Several bit rates are used in serial digital video Signal:
  • For standard definition applications, as defined by SMPTE 259M, the possible bit rates are 270 Mbit/s, 360 Mbit/s, 143 Mbit/s, and 177 Mbit/s. 270 Mbit/s is by far the most commonly used; though the 360 Mbit/s interface (used for widescreen standard definition) is sometimes encountered. The 143 and 177 Mbit/s interfaces were intended for transmission of composite-encoded (NTSC or PAL) video digitally, and are now considered obsolete.
  • For enhanced definition applications (mainly 525P), there are several 540 Mbit/s interfaces defined, as well as an interface standard for a dual-link 270 Mbit/s interface. These are rarely encountered.
  • For HDTV applications, the serial digital interface is defined by SMPTE 292M. Two bit rates are defined, 1.485 Gbit/s, and 1.485/1.001 Gbit/s. The factor of 1/1.001 is provided to allow SMPTE 292M to support video formats with frame rates of 59.94 Hz, 29.97 Hz, and 23.98 Hz, in order to be compatible with existing NTSC systems. The 1.485 Gbit/s version of the standard supports other frame rates in widespread use, including 60 Hz, 50 Hz, 30 Hz, 25 Hz, and 24 Hz. It is common to collectively refer to both standards as using a nominal bit rate of 1.5 Gbit/s.
  • For very high-definition applications, requiring greater resolution, frame rate, or color fidelity than the HD-SDI interface can provide, the SMPTE 372M standard defines thedual link interface. As the name suggests, this interface consists of two SMPTE 292M interconnects operating in parallel.

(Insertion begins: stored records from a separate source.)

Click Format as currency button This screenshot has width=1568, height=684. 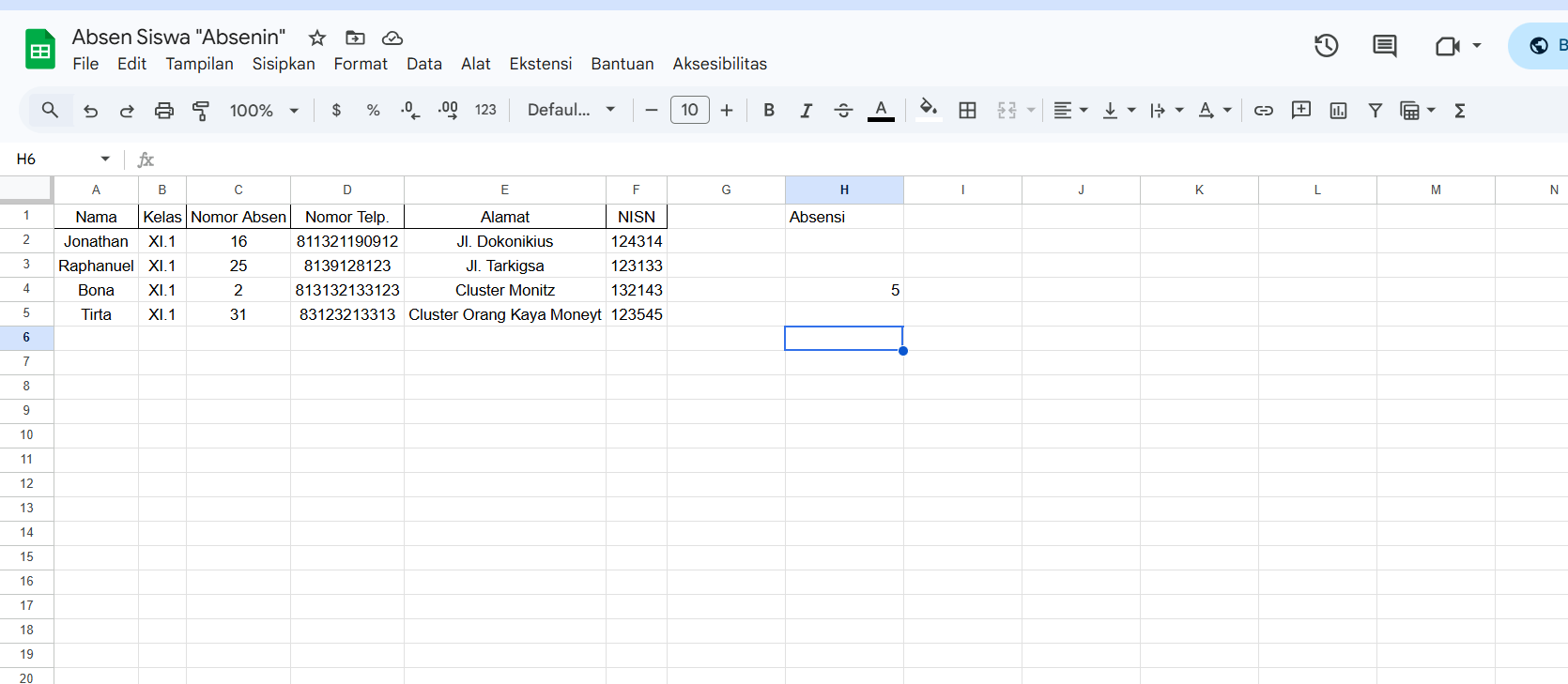[336, 111]
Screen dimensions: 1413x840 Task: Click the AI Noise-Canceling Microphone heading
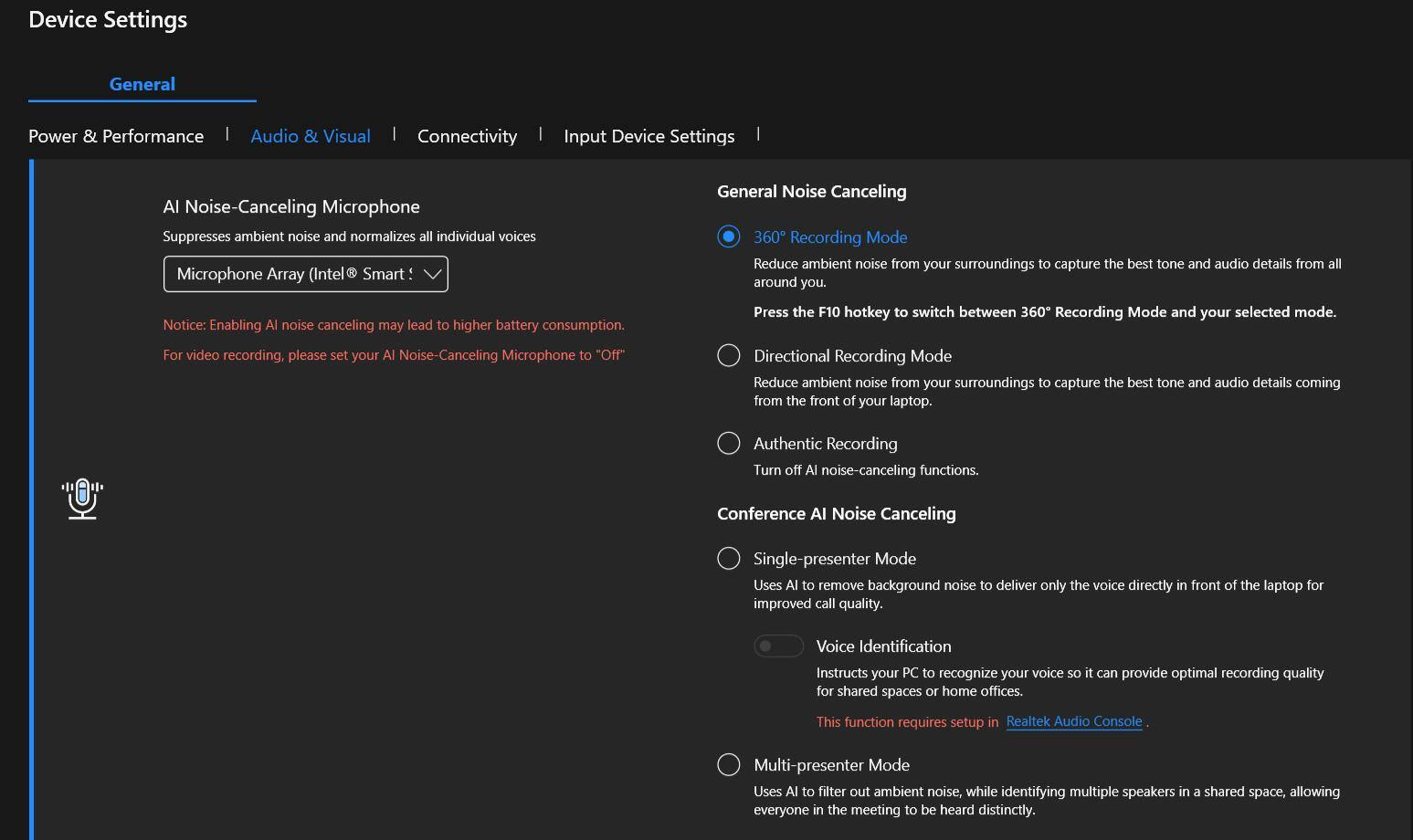291,207
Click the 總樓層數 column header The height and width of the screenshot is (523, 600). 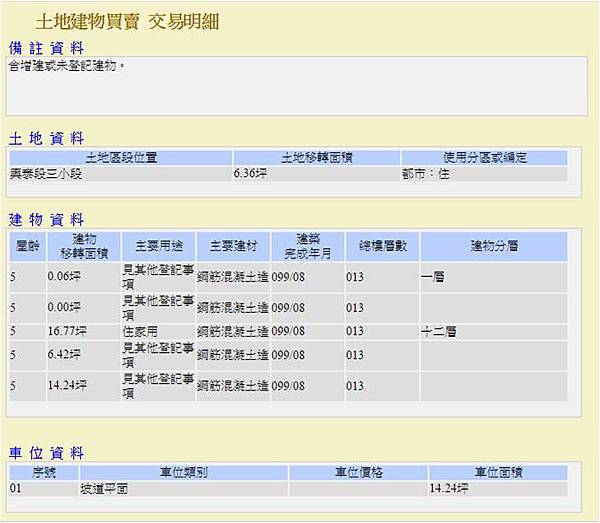point(382,246)
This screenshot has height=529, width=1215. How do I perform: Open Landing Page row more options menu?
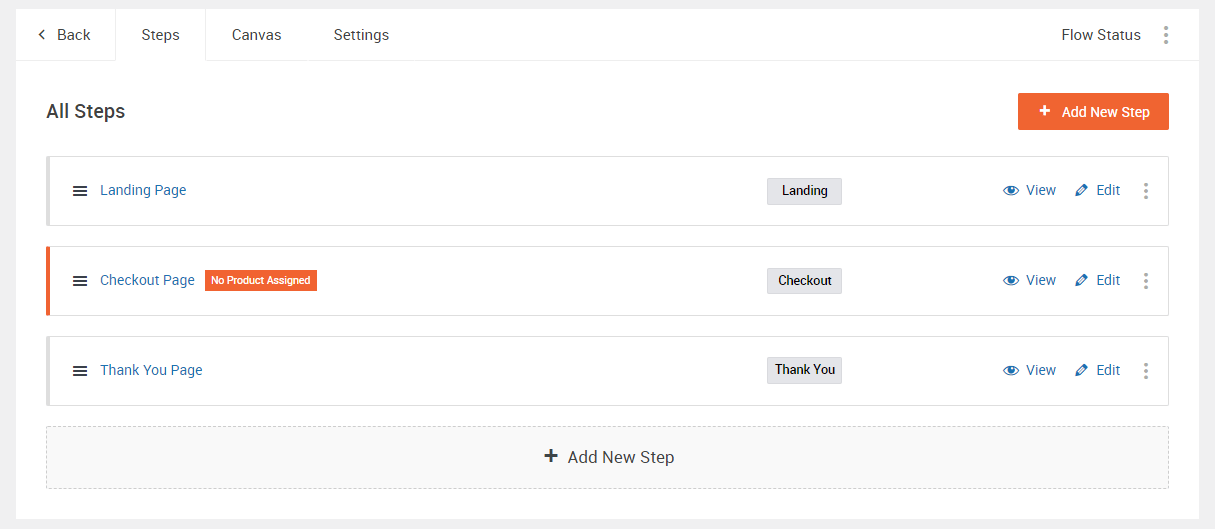click(1146, 190)
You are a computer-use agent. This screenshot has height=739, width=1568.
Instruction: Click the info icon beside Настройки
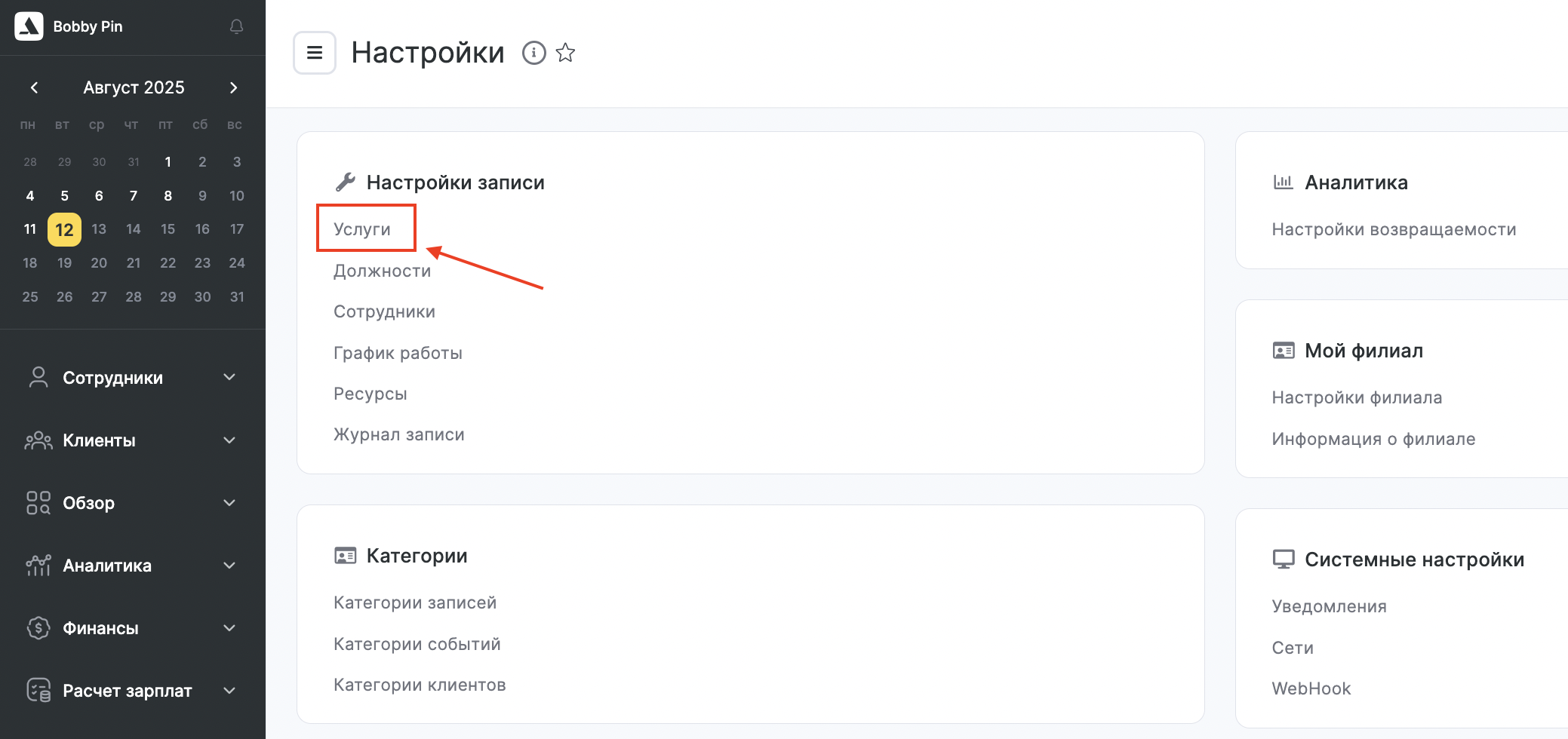pos(533,53)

In particular, the dual link interface supports 10-bit, 4:2:2, 1080P formats at frame rates of 60 Hz, 59.94 Hz, and 50 Hz, as well as 12-bit color depth, RGB encoding, and 4:4:4 colour sampling.
  • A nominal 3 Gbit/s interface (more accurately, 2.97 Gbit/s, but commonly referred to as "3 gig") was standardized by SMPTE as 424M in 2006. Revised in 2012 as SMPTE ST 424:2012, it supports all of the features supported by the dual 1.485 Gbit/s interface, but requires only one cable rather than two.

Other interfaces

SMPTE 297-2006 defines an optical interface for SDI. An 8-bit parallel digital interface is defined by ITU-R Rec. 601; this is obsolete (however, many clauses in the various standards accommodate the possibility of an 8-bit interface).